Entre les murs

Publié le par Seheno

Ce film a été récompensé par la palme d'or 2008 au festival de Cannes. Intriguée par le succès de cette fiction et curieuse de comprendre ce qui a suscité tant d'enthousiasme, je me suis rendue en salle pour découvrir l'oeuvre.

Ca commence directement par l'arrivée de nouveaux professeurs en banlieue parisienne suivie de la rentrée d'une classe indisciplinée retardant l'heure de début du cours de français. Pas d'introduction, pas de voix-off décrivant le contexte, on est directement plongé dans la vie du collègue. Il n'y a pas vraiment  d'histoire avec un scénario mettant en scène un héros et son évolution. La fiction s'apparente davantage à un reportage sur la vie en milieu scolaire. Et c'est loin d'être la vie rêvée des anges.

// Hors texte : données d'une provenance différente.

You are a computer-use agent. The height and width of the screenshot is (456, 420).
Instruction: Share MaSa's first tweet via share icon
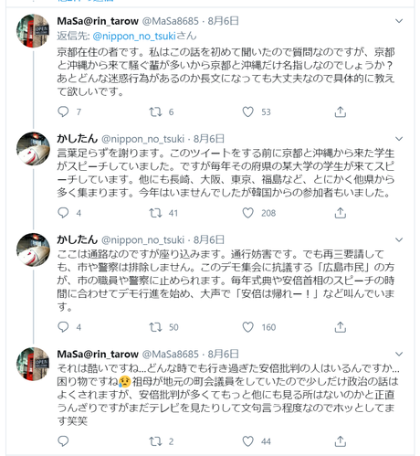(x=341, y=112)
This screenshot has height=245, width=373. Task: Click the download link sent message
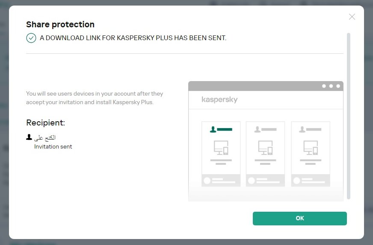pyautogui.click(x=133, y=38)
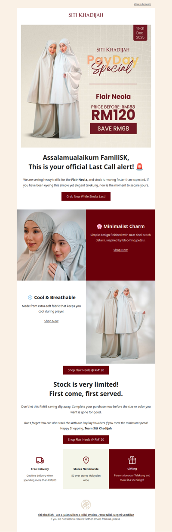Click the Stores Nationwide label
The width and height of the screenshot is (172, 532).
pyautogui.click(x=86, y=469)
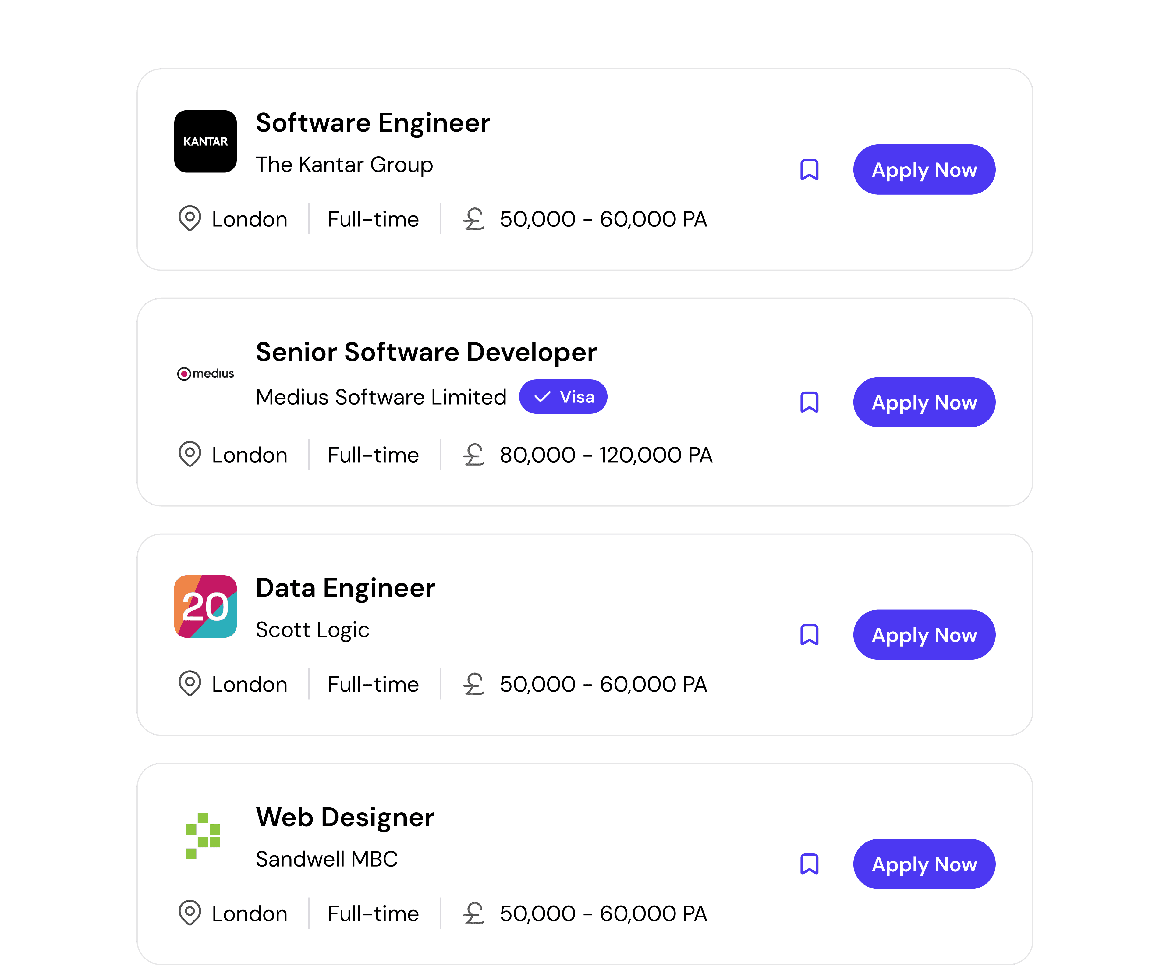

Les professeurs notamment celui de français doivent se confronter à l'insolence, la violence, le manque de motivation et de respect de ses pupilles. Tant bien que mal, il essaie de faire progresser le niveau de ses élèves et de les valoriser à travers l'écriture mais se heurte à l'absence d'intérêt des jeunes adolescents. Ces derniers multiplient les provocations et les comportements rebelles. Le représentant de la connaissance, avec toute la patience dont il est capable, essaie de gagner leur attention et parfois ça marche mais c'est tellement de temps et d'énergie pour peu de résultats.
On assiste aussi aux conversations tantôt désespérée d'une jeune professeur incapable de supporter ses étudiants agressifs et tantôt optimiste d'une femme enseignante espérant la relaxe d'un élève sans-papiers.
Cette séance de cinéma m'évoque un reportage de l'émission Capital sur la violence dans l'éducation avec l'explication de sa nécessité comme facteur d'intégration, d'ascenceur social mais aussi ses limites face aux parents
d'élèves peu impliqués dans les études de leurs enfants. Les professeurs se retrouvent démunis lors des réunions
avec certains pères et certaines mères qui ne maîtrisent pas la langue française. La communication est donc quasi-impossible et les manières de faire avancer les étudiants sans le support de la famille compliquées.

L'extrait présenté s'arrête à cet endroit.